Dr Fox, who was in the United States when Mr Hammond made his announcement, told the Sunday Times that any attempt to allow free movement to continue beyond 2019 would ‘not keep faith’ with the referendum result.

‘If there have been discussions on that, I have not been party to them,’ he said. ‘I have not been involved in any discussion on that.

‘We made it clear that control of our own borders was one of the elements we wanted in the referendum and unregulated free movement would seem to me not to keep faith with that decision.’

But allies of Mr Hammond insisted he was helping steer the Cabinet on a ‘sensible’ course on Brexit.

One minister sympathetic to the Chancellor said: ‘Hammond is on top of his argument. Fox, Gove and Johnson are in fantasy land – they don’t have a clue. They are taking ideological positions.’

The Foreign Secretary was keeping his counsel on the issue last night.
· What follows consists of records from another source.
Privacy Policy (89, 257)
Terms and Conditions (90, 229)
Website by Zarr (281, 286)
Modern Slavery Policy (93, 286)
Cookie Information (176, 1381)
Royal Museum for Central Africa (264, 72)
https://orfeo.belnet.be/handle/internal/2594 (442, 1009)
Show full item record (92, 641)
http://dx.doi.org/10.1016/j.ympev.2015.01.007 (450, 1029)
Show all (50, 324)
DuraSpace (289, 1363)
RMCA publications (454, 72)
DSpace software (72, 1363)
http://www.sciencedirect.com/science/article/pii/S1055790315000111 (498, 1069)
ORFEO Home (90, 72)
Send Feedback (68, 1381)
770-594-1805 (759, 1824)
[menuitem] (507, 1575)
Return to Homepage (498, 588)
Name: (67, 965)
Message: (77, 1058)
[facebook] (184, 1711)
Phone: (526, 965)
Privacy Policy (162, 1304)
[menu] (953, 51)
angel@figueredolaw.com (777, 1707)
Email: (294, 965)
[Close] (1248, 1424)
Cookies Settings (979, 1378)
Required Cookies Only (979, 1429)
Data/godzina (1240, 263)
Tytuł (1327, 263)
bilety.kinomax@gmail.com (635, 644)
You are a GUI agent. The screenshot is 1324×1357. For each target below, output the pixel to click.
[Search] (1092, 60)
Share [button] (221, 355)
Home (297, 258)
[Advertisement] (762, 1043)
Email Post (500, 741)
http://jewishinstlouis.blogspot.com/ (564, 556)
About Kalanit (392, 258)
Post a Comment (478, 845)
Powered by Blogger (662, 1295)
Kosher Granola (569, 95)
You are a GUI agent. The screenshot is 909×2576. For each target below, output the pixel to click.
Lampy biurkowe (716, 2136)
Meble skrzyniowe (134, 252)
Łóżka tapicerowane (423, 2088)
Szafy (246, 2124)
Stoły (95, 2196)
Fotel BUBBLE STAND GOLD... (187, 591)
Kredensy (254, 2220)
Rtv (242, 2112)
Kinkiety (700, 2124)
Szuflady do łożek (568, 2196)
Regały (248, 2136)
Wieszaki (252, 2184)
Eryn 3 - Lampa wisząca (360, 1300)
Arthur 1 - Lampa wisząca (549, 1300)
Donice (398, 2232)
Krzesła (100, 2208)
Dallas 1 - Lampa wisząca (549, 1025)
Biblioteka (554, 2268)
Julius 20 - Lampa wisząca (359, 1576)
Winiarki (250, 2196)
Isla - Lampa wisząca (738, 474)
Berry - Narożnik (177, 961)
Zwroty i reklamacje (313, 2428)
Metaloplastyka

But it is understood that Mr Johnson was also kept in the dark about how far Mr Hammond would go in claiming Cabinet unity on immigration.

Mr Johnson told reporters in Australia that he had not even seen a letter from Miss Rudd to the Government’s Migration Advisory Committee in which she suggests EU citizens will simply have to register with the authorities if they want to continue coming to Britain after March 2019.

Asked about it, he said: ‘I have not seen the study which you talk of because I have been travelling for the last week.’

The revelations will fuel concerns among Eurosceptic Tories that Mr Hammond took advantage of the absence of Theresa May and leading Brexiteers to try to bounce the cabinet into accepting his vision of Brexit.

One leading campaigner last night called for Mr Hammond to be sacked.

Richard Tice, co-chairman of the campaign group Leave Means Leave, said Mr Hammond’s support for a wide-ranging, lengthy transition raised fears he was paving the way for keeping Britain in the EU in all but name.

‘Philip Hammond’s vision of Brexit is that there is basically no change,’ he said. ‘It is quite clear that he is the cabinet voice of the CBI’s rearguard action to dilute Brexit to such a great degree that it isn’t Brexit at all. That effort is gathering pace – you can see it in this call for the longest possible transition where nothing changes. That would be a complete betrayal of what the public voted for last year.

‘If Mr Hammond doesn’t agree with the vision of Brexit set out by Theresa May before the election then he should resign. Failing that, the Prime Minister should sack him.’

Government sources said the Cabinet was agreed on the need for a transitional deal to allow more time to put in place new customs and immigration regimes and to give businesses longer to adapt their systems.’

One source said the introduction of a registration system for EU nationals arriving after Brexit would introduce ‘an element of control’, but acknowledged that some ministers wanted to go further.